April Is National Donate Life: Donate Life

10 months after her transplant, we met Alejandra’s donor Jason. Courtesy photo

BY JAMES WERNICKE
Grateful Husband

April is National Donate Life Month. For my family, it’s more than an awareness campaign. Organ donation gave my family a future. In 2017, my wife Alejandra’s kidneys were failing. Dialysis was keeping her alive, but just barely—every week was a cycle of exhaustion, nausea, and the creeping fear that time was running out. In 2019, we got the call that she had a living donor match.

Her donor was a former drug addict who had not only turned his own life around—now sober for 13 years—but he also saved a complete stranger. A year later, he donated part of his liver to someone else. There have been fewer double organ donors than U.S. presidents. Let that sink in.

He wasn’t the only hero in this story. One of our neighbors donated his kidney so that Alejandra could receive a kidney through chain donation—a process that allows donors who are a more compatible match for someone else to donate on behalf of their intended recipient, exponentially increasing the number of possible matches. His kidney helped a stranger, which in turn unlocked a kidney for another. Alejandra’s altruistic donor kicked off a chain that resulted in dozens of transplants that otherwise wouldn’t have happened, saving lives and giving people a second chance with their families.

Thanks to these donors, my wife is thriving. She hikes with our family, dances with her friends, and travels again. Our family has a new chapter filled with possibilities instead of dialysis.

That’s not the only donation in my family. When my mother-in-law passed, her organs helped several people. My cousin—a newlywed veteran who served in Afghanistan—is a leukemia survivor thanks to bone marrow donation. Now he has a second chance to build a future with his wife.
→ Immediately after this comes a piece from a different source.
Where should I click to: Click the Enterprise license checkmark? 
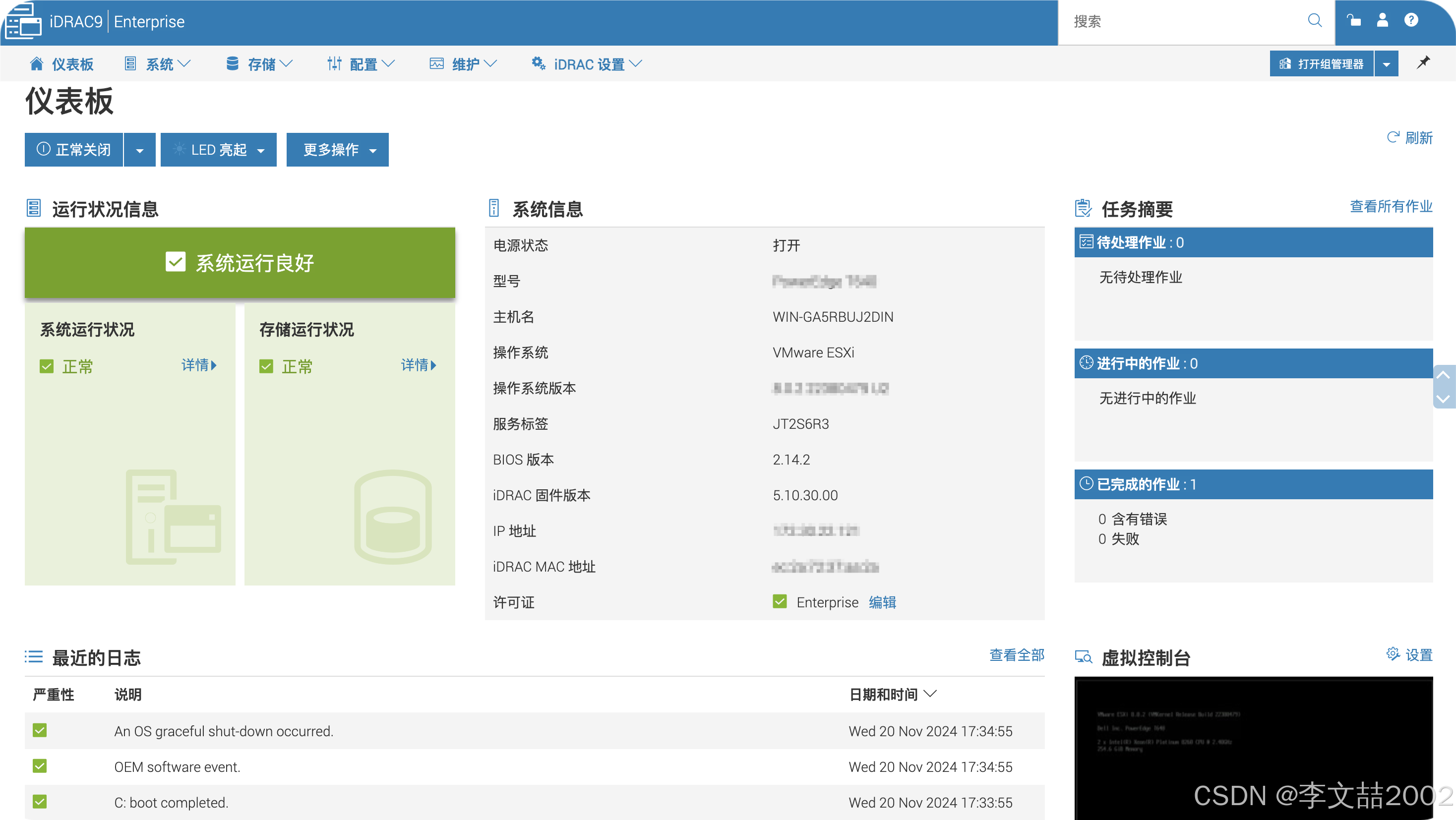click(x=780, y=601)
It’s easy to be a donor. You can register online in less than five minutes at RegisterMe.org or simply check the box next time you renew your driver’s license. You can save up to 8 people through major organ donation and enhance the lives of 75 more through tissue donation. You can also join the national bone marrow registry at NMDP.org to help someone like my cousin.

Living donation is not only a gift for someone else. Living donors undergo a thorough screening and are typically less likely to experience organ disease even after donation, with more mindfulness of their health and fulfillment in life.

If you can’t be an organ donor, consider being a financial donor. While a recipient’s insurance typically covers their donor’s surgery, living donors are often left to manage unpaid time off work, travel costs, and lodging—especially when surgeries are performed out of state. Organizations like the American Transplant FoundationNational Marrow Donor Program, and the National Kidney Foundation not only help recipients, but offer donor assistance so these burdens don’t fall on the shoulders of those already giving so much.

You can also help with your voice and vote. Before legislation expanded Medicaid to cover dialysis, few people survived kidney failure. Public investment into organ disease and transplant research has improved millions of lives. 250,000 Americans are currently living better lives with a kidney transplant, 500,000 are on dialysis, and more than 100,000 are waiting for a transplant. It is vital that we continue to invest in medical aid and research, expanding access to care, developing better treatments, and supporting donors. The Honoring Our Living Donors (HOLD) Act—which would help donors access financial assistance—is currently awaiting Senate committee review. Reaching out to the HELP committee members—especially the Chair and Ranking Member—can underscore the bill’s importance. You can also reach out to your local senators.

This April, consider doing something that could mean the world to another family. Donate life.